:: Collected data entries ::
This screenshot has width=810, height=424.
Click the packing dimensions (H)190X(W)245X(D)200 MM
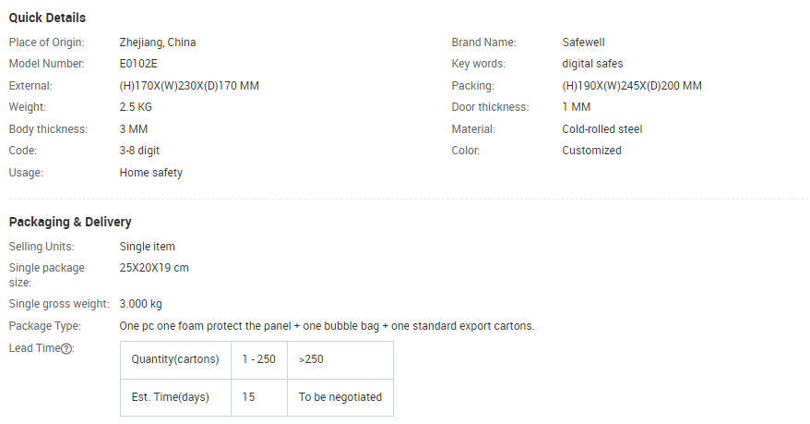click(x=632, y=86)
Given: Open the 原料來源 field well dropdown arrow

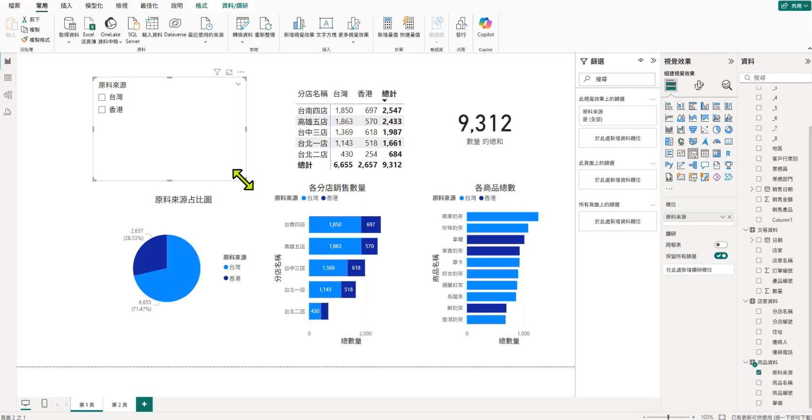Looking at the screenshot, I should 722,217.
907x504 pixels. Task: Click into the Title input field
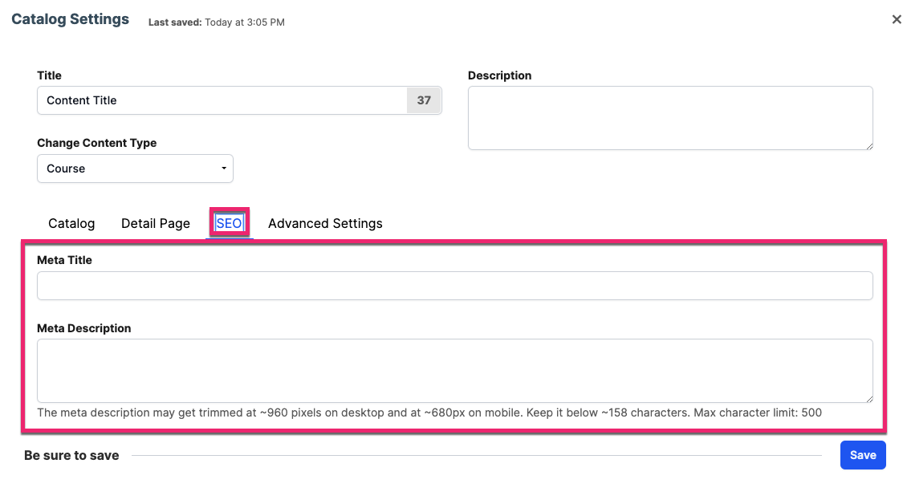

:: Your goal ::
Repeat the data in full and exactly. Omit pictures.

:: Exercise solution ::
This screenshot has width=810, height=424.
Click the packing dimensions (H)190X(W)245X(D)200 MM
click(x=632, y=86)
Given: Open the 原料來源 field well dropdown arrow

Looking at the screenshot, I should 722,217.
907x504 pixels. Task: Click into the Title input field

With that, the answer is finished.